Yesterday saw a cautious session for markets in Europe, with investors becoming ever more reticent heading into the weekend, particularly since today’s US CPI report for November could well see headline inflation rise to its highest levels since the 1980’s when Ronald Reagan was President of the US.
The risk of tighter restrictions due to Omicron is also tempering risk appetite, after the early gains of earlier in the week, with US markets also closing lower, despite weekly jobless claims falling to another 52 year low of 184k.
As we look ahead to this afternoon's US numbers, European markets are set to open slightly lower, as Asia markets also underwent a similarly cautious session.
We’ve certainly come a long way since the Omicron inspired meltdown post-Thanksgiving, and while we’ve managed to claw back most of those losses for the most part, there is a concern over the economic cost of further restrictions at a time when central banks are likely to have to be less forthcoming when it comes to monetary policy. This will be a tricky path to navigate especially if CPI surges by more than expected later today.
With the Federal Reserve due to meet next week, there is some concern that a really hot number today could prompt the FOMC to go accelerate its tapering program more rapidly, from the current $10bn of US treasuries and $5bn of mortgage-backed securities that it started last month, in an attempt to give themselves more optionality in 2022 when it comes to raising rates. Currently markets are pricing the prospect of a doubling of the taper next week, and any number that hints at a bigger amount next week could prompt some choppiness.
In October US CPI hit a 31 year high of 6.2%, with core prices rising to 4.6%. The hope is that this could be the high-water mark when it comes to headline CPI, however when looking at the various ISM reports there has been little sign of that. It has also been notable that a lot of US retailers have been able to pass price increases onto their customers which suggests that CPI could remain sticky well into next year.

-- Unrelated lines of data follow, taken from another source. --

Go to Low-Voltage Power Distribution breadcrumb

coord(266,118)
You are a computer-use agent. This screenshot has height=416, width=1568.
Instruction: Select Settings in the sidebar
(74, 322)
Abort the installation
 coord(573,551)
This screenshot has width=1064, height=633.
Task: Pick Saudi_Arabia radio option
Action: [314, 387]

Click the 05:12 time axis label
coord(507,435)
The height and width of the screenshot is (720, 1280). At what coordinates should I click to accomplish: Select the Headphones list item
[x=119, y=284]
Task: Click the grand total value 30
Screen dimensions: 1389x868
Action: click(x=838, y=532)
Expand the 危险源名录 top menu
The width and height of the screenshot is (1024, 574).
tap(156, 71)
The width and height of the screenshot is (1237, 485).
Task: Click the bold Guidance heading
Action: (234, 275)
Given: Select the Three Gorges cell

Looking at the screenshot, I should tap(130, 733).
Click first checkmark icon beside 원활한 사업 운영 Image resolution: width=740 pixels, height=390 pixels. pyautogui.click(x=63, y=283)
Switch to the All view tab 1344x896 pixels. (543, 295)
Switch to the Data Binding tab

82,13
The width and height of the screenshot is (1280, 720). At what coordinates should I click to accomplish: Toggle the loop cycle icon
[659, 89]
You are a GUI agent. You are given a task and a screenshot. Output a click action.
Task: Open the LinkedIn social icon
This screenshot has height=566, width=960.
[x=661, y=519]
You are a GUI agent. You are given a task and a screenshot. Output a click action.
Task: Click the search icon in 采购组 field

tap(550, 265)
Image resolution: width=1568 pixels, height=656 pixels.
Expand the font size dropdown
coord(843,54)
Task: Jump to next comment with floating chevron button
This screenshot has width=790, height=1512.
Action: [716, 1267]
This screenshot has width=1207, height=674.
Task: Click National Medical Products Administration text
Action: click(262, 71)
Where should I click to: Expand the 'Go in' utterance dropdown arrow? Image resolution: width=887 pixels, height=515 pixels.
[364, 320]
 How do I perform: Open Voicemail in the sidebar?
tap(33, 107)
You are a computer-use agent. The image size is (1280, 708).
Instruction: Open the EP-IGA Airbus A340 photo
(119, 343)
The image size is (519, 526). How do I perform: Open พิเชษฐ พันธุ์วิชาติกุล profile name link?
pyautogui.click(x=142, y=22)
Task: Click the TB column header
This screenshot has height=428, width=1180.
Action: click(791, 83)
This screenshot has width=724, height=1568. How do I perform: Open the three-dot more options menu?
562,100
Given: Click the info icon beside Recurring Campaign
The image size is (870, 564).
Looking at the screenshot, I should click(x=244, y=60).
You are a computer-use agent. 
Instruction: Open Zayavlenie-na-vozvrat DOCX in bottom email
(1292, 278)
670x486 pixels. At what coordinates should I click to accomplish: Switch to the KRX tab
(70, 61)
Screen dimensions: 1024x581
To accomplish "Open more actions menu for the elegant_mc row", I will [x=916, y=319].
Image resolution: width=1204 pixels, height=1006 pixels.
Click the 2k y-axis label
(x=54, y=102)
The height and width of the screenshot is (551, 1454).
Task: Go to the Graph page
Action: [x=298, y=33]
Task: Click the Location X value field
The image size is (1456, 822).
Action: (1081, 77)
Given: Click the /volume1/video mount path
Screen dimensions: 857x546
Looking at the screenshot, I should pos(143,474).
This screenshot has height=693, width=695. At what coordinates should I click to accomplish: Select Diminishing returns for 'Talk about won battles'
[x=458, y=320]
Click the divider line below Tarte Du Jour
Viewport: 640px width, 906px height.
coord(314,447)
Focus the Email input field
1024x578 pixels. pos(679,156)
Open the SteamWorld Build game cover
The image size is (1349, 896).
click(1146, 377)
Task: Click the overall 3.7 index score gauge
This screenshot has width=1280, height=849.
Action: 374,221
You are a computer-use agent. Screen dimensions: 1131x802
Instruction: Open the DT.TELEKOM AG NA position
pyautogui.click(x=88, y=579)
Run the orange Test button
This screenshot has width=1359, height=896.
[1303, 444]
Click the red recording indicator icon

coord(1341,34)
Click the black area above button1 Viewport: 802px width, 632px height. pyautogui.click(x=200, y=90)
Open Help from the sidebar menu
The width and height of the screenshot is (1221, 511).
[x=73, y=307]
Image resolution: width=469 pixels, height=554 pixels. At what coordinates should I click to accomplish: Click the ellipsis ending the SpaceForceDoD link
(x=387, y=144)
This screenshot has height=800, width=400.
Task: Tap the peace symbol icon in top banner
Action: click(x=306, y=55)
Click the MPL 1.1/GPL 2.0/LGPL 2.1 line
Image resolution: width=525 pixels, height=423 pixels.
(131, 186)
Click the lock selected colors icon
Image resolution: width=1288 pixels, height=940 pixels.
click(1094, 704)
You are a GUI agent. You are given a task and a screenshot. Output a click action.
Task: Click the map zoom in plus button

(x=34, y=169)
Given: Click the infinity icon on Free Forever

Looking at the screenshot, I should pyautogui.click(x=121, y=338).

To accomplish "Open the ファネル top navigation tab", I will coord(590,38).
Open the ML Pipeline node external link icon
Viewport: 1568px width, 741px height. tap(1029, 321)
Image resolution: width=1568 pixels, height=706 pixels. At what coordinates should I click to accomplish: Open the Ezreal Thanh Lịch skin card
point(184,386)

Expectations for today’s November CPI are for prices to rise further to 6.8%, however some have suggested we could hit 7%, which would further reinforce the argument for an accelerated pace in tapering. Core CPI is expected to rise to 4.9%.
Before that however we have some UK data including the latest monthly GDP numbers for October, which are expected to show the economy rose by 0.4%, slightly down from the 0.6% in September, with the index of services forecast to contribute to all of that expansion.
Industrial and manufacturing production are expected to pick up after the contractions seen in September. October industrial production is forecast to rise 0.1%, and manufacturing production to rise by 0.2%.
EUR/USD – failed to follow through towards the 1.1385 area, keeping the pressure on the downside. The key support remains at the November lows at 1.1185, as well as the 1.1160 level. A move through 1.1420 argues for a move back to the 1.1520 level.
GBP/USD – still holding above the 1.3160 area but the rebounds look feeble. If we hold above this key support, then we can move back higher towards 1.3400. A break of 1.3160 opens up the 1.3000 level. We need to recover back above the 1.3300 level to stabilise and move towards the 1.3500 level.
EUR/GBP – failed at the 0.8600 area slipping back below the 200-day MA yesterday. Support remains at the 0.8480 level and needs to break below this level to diminish the risk of further gains.
USD/JPY – the 114.00 level continues to cap the upside. A breakthrough 114.00 has potential to target the 115.00 area. The 112.50 level still looks fairly solid for now. A move below the 112.50 level targets the 111.80 area.